Saved data entries
_ _ _ _ _ _ _

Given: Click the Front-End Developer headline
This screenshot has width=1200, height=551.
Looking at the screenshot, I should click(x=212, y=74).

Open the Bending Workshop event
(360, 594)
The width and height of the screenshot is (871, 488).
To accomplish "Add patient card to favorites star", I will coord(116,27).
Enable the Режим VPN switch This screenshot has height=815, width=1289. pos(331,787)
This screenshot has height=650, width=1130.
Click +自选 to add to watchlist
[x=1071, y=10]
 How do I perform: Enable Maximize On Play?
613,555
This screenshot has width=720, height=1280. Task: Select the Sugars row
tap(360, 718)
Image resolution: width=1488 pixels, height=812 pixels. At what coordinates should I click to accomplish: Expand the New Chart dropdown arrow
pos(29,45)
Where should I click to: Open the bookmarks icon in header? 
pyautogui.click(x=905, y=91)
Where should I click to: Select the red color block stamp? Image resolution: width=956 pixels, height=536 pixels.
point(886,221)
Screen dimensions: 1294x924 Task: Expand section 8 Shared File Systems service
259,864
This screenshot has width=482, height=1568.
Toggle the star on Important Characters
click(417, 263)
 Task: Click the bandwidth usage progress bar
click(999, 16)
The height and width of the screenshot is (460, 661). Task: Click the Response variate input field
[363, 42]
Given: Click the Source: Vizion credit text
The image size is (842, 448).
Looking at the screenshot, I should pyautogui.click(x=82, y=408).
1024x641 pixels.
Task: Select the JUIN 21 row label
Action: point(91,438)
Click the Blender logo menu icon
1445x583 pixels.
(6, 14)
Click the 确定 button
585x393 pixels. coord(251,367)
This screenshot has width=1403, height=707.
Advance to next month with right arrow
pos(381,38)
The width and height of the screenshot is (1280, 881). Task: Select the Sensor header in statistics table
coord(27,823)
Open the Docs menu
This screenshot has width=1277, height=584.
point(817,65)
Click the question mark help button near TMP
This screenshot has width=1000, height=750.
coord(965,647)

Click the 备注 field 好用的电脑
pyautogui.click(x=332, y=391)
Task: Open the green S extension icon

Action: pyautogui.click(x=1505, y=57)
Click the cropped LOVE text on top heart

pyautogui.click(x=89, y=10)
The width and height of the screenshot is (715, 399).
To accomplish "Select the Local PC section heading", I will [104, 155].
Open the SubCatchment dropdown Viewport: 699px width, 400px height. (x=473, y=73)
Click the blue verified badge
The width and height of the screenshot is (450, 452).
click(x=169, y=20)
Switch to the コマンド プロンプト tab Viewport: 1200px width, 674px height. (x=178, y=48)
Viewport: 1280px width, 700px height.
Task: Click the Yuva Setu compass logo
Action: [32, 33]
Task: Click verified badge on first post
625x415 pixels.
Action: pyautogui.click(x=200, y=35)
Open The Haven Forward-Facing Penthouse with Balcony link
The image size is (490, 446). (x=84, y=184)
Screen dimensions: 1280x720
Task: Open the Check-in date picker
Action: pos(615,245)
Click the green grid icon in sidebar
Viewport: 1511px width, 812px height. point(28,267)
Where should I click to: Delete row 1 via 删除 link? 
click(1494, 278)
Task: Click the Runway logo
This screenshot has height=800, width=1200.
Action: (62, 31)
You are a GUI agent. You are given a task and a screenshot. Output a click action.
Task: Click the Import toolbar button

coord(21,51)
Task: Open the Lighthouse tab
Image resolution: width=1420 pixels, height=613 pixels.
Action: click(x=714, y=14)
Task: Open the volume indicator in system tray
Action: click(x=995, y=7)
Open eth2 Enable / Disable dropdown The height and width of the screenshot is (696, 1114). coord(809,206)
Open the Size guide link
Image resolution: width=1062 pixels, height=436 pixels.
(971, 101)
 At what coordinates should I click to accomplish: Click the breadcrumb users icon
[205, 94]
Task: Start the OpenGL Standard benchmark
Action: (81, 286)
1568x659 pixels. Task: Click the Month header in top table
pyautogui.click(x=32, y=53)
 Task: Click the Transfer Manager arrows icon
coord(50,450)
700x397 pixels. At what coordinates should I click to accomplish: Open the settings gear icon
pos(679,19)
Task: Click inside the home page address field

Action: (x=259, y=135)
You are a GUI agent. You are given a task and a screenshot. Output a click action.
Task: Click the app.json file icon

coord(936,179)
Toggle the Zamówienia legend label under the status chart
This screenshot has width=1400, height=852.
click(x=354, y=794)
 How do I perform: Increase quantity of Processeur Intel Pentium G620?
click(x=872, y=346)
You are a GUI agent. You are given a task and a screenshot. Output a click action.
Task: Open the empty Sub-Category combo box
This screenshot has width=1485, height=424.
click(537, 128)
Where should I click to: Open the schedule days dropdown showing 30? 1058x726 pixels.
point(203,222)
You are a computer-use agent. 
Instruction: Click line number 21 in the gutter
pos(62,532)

_ _ _ _ _ _ _

▶ **THE PROBLEM**: Every record above must appear again in the answer, unchanged.

▶ **FINISHED EXERCISE**:
Given: Click the Front-End Developer headline
This screenshot has width=1200, height=551.
Looking at the screenshot, I should click(x=212, y=74).

Open the Bending Workshop event
(360, 594)
The width and height of the screenshot is (871, 488).
To accomplish "Add patient card to favorites star", I will coord(116,27).
Enable the Режим VPN switch This screenshot has height=815, width=1289. pos(331,787)
This screenshot has height=650, width=1130.
Click +自选 to add to watchlist
[x=1071, y=10]
 How do I perform: Enable Maximize On Play?
613,555
This screenshot has width=720, height=1280. Task: Select the Sugars row
tap(360, 718)
Image resolution: width=1488 pixels, height=812 pixels. At what coordinates should I click to accomplish: Expand the New Chart dropdown arrow
pos(29,45)
Where should I click to: Open the bookmarks icon in header? 
pyautogui.click(x=905, y=91)
Where should I click to: Select the red color block stamp? Image resolution: width=956 pixels, height=536 pixels.
point(886,221)
Screen dimensions: 1294x924 Task: Expand section 8 Shared File Systems service
259,864
This screenshot has width=482, height=1568.
Toggle the star on Important Characters
click(417, 263)
 Task: Click the bandwidth usage progress bar
click(999, 16)
The height and width of the screenshot is (460, 661). Task: Click the Response variate input field
[363, 42]
Given: Click the Source: Vizion credit text
The image size is (842, 448).
Looking at the screenshot, I should pyautogui.click(x=82, y=408).
1024x641 pixels.
Task: Select the JUIN 21 row label
Action: point(91,438)
Click the Blender logo menu icon
1445x583 pixels.
(6, 14)
Click the 确定 button
585x393 pixels. coord(251,367)
This screenshot has width=1403, height=707.
Advance to next month with right arrow
pos(381,38)
The width and height of the screenshot is (1280, 881). Task: Select the Sensor header in statistics table
coord(27,823)
Open the Docs menu
This screenshot has width=1277, height=584.
point(817,65)
Click the question mark help button near TMP
This screenshot has width=1000, height=750.
coord(965,647)

Click the 备注 field 好用的电脑
pyautogui.click(x=332, y=391)
Task: Open the green S extension icon

Action: pyautogui.click(x=1505, y=57)
Click the cropped LOVE text on top heart

pyautogui.click(x=89, y=10)
The width and height of the screenshot is (715, 399).
To accomplish "Select the Local PC section heading", I will [104, 155].
Open the SubCatchment dropdown Viewport: 699px width, 400px height. (x=473, y=73)
Click the blue verified badge
The width and height of the screenshot is (450, 452).
click(x=169, y=20)
Switch to the コマンド プロンプト tab Viewport: 1200px width, 674px height. (x=178, y=48)
Viewport: 1280px width, 700px height.
Task: Click the Yuva Setu compass logo
Action: [32, 33]
Task: Click verified badge on first post
625x415 pixels.
Action: pyautogui.click(x=200, y=35)
Open The Haven Forward-Facing Penthouse with Balcony link
The image size is (490, 446). (x=84, y=184)
Screen dimensions: 1280x720
Task: Open the Check-in date picker
Action: pos(615,245)
Click the green grid icon in sidebar
Viewport: 1511px width, 812px height. point(28,267)
Where should I click to: Delete row 1 via 删除 link? 
click(1494, 278)
Task: Click the Runway logo
This screenshot has height=800, width=1200.
Action: (62, 31)
You are a GUI agent. You are given a task and a screenshot. Output a click action.
Task: Click the Import toolbar button

coord(21,51)
Task: Open the Lighthouse tab
Image resolution: width=1420 pixels, height=613 pixels.
Action: click(x=714, y=14)
Task: Open the volume indicator in system tray
Action: click(x=995, y=7)
Open eth2 Enable / Disable dropdown The height and width of the screenshot is (696, 1114). coord(809,206)
Open the Size guide link
Image resolution: width=1062 pixels, height=436 pixels.
(971, 101)
 At what coordinates should I click to accomplish: Click the breadcrumb users icon
[205, 94]
Task: Start the OpenGL Standard benchmark
Action: (81, 286)
1568x659 pixels. Task: Click the Month header in top table
pyautogui.click(x=32, y=53)
 Task: Click the Transfer Manager arrows icon
coord(50,450)
700x397 pixels. At what coordinates should I click to accomplish: Open the settings gear icon
pos(679,19)
Task: Click inside the home page address field

Action: (x=259, y=135)
You are a GUI agent. You are given a task and a screenshot. Output a click action.
Task: Click the app.json file icon

coord(936,179)
Toggle the Zamówienia legend label under the status chart
This screenshot has width=1400, height=852.
click(x=354, y=794)
 How do I perform: Increase quantity of Processeur Intel Pentium G620?
click(x=872, y=346)
You are a GUI agent. You are given a task and a screenshot. Output a click action.
Task: Open the empty Sub-Category combo box
This screenshot has width=1485, height=424.
click(537, 128)
Where should I click to: Open the schedule days dropdown showing 30? 1058x726 pixels.
point(203,222)
You are a computer-use agent. 
Instruction: Click line number 21 in the gutter
pos(62,532)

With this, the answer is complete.